By Robert Vamosi, CNET News.com
July 20, 2007
URL: http://www.zdnet.com.au/news/security/soa/Is-Mac-OS-X-Rape-worm-deadly-serious-/0,130061744,339280294,00.htm


A blogger claiming to have written a worm -- called Rape.osx -- for Apple Mac OS X has received death threats.

Last weekend in the US, someone using the name Infosec Sellout posted on the BugTraq mailing list news of a worm exploiting a vulnerability in mDNSResponder -- a component of Apple's Bonjour automatic network service.

Apple patched the mDNSResponder vulnerability in May, but the author claims there remains an unpatched vulnerability. They also claim to have a proof-of-concept worm ready to go but says he won't release it. In a security vendor blog, McAfee quotes the author as saying he was compensated for this work.

The author suffered harsh criticism from security colleagues for hiding behind a pseudonym, and for not providing any proof of the worm. He also reportedly received death threats in reader posts to his blog site.

In response, Infosec Sellout says in a blog post that he removed all prior postings on his blog site. Yet, last night in the US someone else claiming to be Infosec Sellout claims the site in question, called Security Information, is not the real Infosec Sellout blog site, but a hijacked site, hence the lack of prior posts.

One of the names thought to be behind the hijack of Infosec Sellout is David Maynor of Errata Security, who might be using the name "LMH".

Last summer, during BlackHat USA, security researchers David Maynor and Johnny Cache disclosed a wireless vulnerability using an Apple Computer Macbook. The team found that malformed network traffic could allow the laptop to be compromised, and they provided a video of the attack.

The researchers did use a third-party wireless card for their video demonstration, but said repeatedly that the Apple Airport wireless driver was also vulnerable. Two months after BlackHat, Apple quietly released a patch which, if the vulnerability that was fixed had been exploited, could have compromised the Airport wireless drivers in MacBooks.

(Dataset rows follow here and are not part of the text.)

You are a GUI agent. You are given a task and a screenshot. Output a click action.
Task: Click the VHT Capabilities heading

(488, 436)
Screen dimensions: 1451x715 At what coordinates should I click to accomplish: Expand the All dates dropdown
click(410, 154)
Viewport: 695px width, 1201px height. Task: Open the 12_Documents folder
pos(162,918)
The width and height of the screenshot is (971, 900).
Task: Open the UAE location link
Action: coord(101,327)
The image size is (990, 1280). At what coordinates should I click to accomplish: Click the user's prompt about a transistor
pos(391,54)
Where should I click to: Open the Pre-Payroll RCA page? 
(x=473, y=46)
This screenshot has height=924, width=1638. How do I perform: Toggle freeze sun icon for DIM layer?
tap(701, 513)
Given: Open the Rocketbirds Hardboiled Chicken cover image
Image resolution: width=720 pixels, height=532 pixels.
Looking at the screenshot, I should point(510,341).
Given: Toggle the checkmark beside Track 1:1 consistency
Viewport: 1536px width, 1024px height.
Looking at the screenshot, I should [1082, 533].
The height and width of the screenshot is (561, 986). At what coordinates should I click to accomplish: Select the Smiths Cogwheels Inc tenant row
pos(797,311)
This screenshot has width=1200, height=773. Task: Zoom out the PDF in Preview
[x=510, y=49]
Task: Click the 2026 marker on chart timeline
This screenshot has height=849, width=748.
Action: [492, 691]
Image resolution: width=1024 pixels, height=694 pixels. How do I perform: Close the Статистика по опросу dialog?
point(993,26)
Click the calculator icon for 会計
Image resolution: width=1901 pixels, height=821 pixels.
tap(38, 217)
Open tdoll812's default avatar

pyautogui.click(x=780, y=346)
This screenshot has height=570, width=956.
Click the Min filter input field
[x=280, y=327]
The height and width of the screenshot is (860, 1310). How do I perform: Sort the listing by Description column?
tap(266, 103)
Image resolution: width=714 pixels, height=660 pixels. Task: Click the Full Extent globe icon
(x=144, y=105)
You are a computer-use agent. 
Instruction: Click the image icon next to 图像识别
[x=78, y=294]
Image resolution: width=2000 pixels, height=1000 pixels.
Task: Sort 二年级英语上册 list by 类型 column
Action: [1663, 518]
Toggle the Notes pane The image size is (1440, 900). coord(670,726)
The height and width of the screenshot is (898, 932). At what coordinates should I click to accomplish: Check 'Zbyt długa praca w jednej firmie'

This morning in a post on the Fuzzing mailing list, someone calling himself David Maynor responded. In a post called "The Truth", the author using the name LMH says he is David Maynor and then proceeds to confess that after last summer he needed to hide behind the name "LMH" to get the word out about new vulnerablities.

Yet if you go over to the Errata Security blog site, the real David Maynor says the Fuzzing mailing list post is a sham, and cites several factual errors.

ZDNet Australia's sister site CNET News.com took the text and put it through Hacker Factor Solutions Gender Guesser and it appears a male did indeed write the Fuzzing plot.

Yet, based on the words chosen and sentence length, the tool also suggests it was a male European who wrote it. David Maynor has been based near Atlanta, Georgia for years.

Despite the intrigue, the malware threat to Mac customers is growing. Apple has plugged around 100 vulnerabilities in OS X so far this year.

Software vendor CA's VP of development, Eugene Dozortsev, in a video interview with ZDNet Australia last month said: "... the Mac is as vulnerable as everything else ... Don't make any false assumptions that there are no viruses on Mac. A lot of things like trojans and e-mail worms [affect the Mac] the same as they would in the PC world."

Dr Jan Hruska, who co-founded antivirus firm Sophos and was one of the first ever PC antivirus experts, agreed that Apple Mac's are not a virus-free platform. "Viruses on the Mac are here and now. They are available and they are moving around -- it is not as though the Mac is in some miraculous way a virus free environment," he said in a video interview early last month.

A recent threat, for example, that affected some Mac users was called Badbunny, which was a worm that threatened OpenOffice documents. However, it was attacking the open source office productivity suite rather than the Apple platform itself.

ZDNet Australia's Munir Kotadia contributed to this report.